Recensioni

Il difficile terzo album, il fatidico terzo album. Lost and Safe ci consegna una band in transito, sospesi in una misticanza di palpitazioni diafane e calligrafie frementi, di spazi nuovi e fruste reiterazioni, di prospettiva e resa. Intendiamoci, i Books sono ancora in forma, forse mai tanto padroni – non solo tecnicamente – di strumenti e modi espressivi. Eppure sembrano cogliere nell’aria una mutazione che li rende già oltrepassati, un presentimento a cui cedono di schianto inscenando una sorta di auto-dissolvenza. Da cui l’inerzia, la rassegnazione annidata nel profondo di questi bozzetti, dall’iniziale A Little Longing Goes Away (chitarra acustica, percussioni e voce catturati da riverberi, fischi e ronzii, per una ballata lenta come un corteo funebre nella luce bianca abbacinante) alla dimessa If Not Now, Whenever (chincaglierie ritmiche, squilli di telefono, trama di chitarre acustiche e tastiere, squarci di folk blues vaporoso come a volte i Gomez).
La folktronica, che in loro ha trovato tra i primi e i più esaurienti cantori, non è più setaccio adeguato per le sempre più sottili pagliuzze prodotte dall’attrito tra realtà e percezione. Perché non c’è realtà che non sia anche irrealtà. Ormai l’organico sperimenta ad ogni istante di ogni giorno il compromesso – la collusione/collisione – con l’artificiale, il virtuale. Il peggio è passato, ed è dentro di noi. La post-realtà è solo un’altra realtà: questa realtà. Perciò, conclusa la metamorfosi effervescente annunciata/denunciata dal glitch-pop/folktronica, gli strumenti d’indagine tornano alla base, tornano basilari. La melodia è un corpo che riemerge, una polpa che pian piano riprende a coprire i cari vecchi scheletri, senza scordare di quando un giorno morì la fede nelle possibilità, nelle prospettive, nella semplice consolazione del pop-rock.

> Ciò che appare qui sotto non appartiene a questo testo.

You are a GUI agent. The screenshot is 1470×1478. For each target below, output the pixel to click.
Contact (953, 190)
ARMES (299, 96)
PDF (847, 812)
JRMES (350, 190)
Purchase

Ecco infatti il ritorno a modi e strutture analizzabili con criteri e paragoni “standard”. Senza tema diciamo dunque che Smells Like Content è un trepido folk come potrebbe partorire il Dave Matthews dei bei tempi, seppur ipnotizzato dai Beta Band e segregato tra uccelli esotici e stranite ritmiche percussivo-digitali. E ancora, il reggae-funk serico e teso di None But Shining Hours sembra il frutto di Kings Of Convenience androidi, mentre Vogt Dig For Kloppervok trasuda la solennità world-pop del Peter Gabriel periodo So attraverso e malgrado tutto il campionario d’astrazioni e rifrazioni, tramestio di palline di plastica e droni frastagliati, intercettazioni telefoniche e vocoder triturato. E’ un passaggio importante, duro, difficile. A cui Zammuto e De Jong – inevitabilmente – pagano pegno. Difatti le meraviglie soniche di Be Good To Them Always (scoppiettii e sciabordio, i Talking Heads impagliati, frusti afro beat tra le sinapsi inesorabili di Laurie Anderson) e It Never Changes To Stop (col banjo squillante, l’enfasi brumosa degli archi, l’aspro found voices) finiscono col sembrare sordi anacronismi: preoccupati innanzitutto di adempiere i dettami della “vecchia” formula, implodono, l’incanto smorzato sul nascere.
Ne risulta una scaletta meno efficace rispetto ai lavori precedenti, mimetizzata nel proprio stesso sapersi inessenziale, innocua (quasi) rispetto al mondo su cui posa lo sguardo. Tuttavia, l’album in se è buono: se solo non fosse per quel retrogusto di strisciante amarezza, di rimpianto sottopelle. Per quel veleno di sconfitta.